====== SOURCE MATERIAL

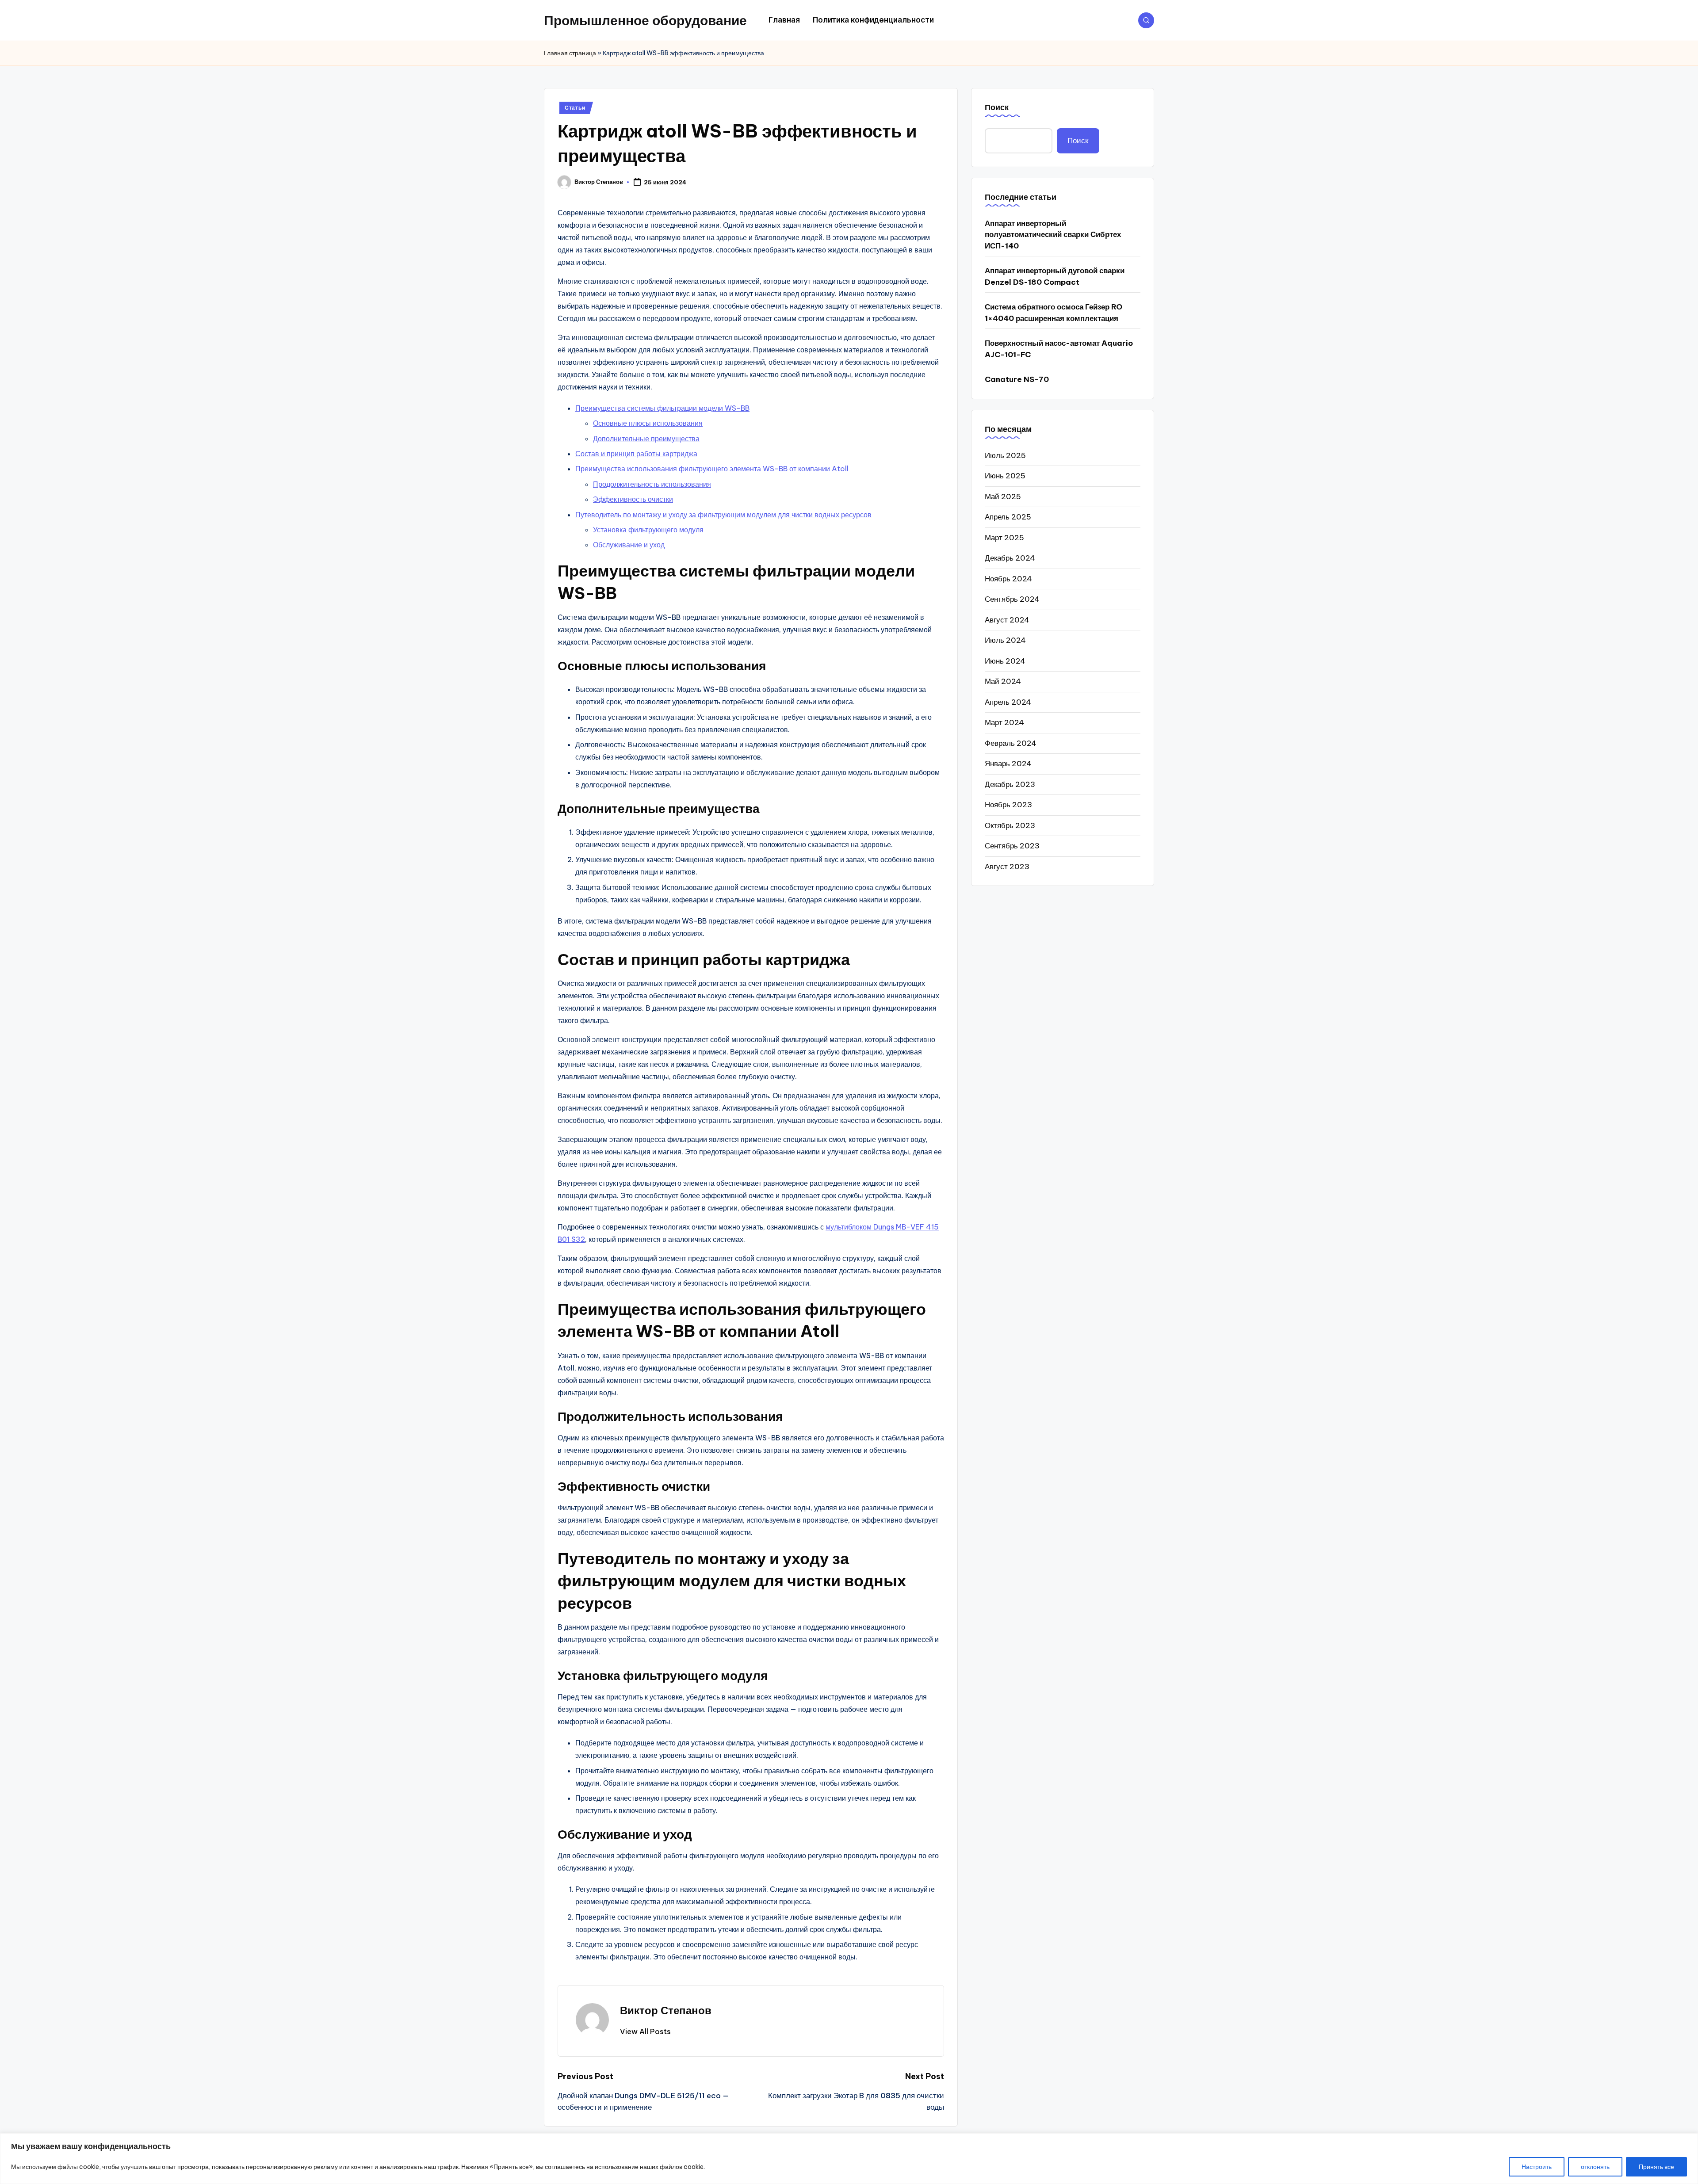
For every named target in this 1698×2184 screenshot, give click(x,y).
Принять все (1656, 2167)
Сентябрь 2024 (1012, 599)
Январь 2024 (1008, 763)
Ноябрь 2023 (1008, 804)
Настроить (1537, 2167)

============
====== SOURCE MATERIAL

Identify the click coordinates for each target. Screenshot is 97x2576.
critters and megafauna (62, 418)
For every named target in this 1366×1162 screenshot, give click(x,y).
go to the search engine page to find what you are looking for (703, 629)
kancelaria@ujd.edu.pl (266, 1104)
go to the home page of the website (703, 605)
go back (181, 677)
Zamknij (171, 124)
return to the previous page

============

**PROBLEM:** Look through the data above for the string "page" and copy every line where it appears.

**EXERCISE RESPONSE:**
go to the search engine page to find what you are looking for (703, 629)
go to the home page of the website (703, 605)
return to the previous page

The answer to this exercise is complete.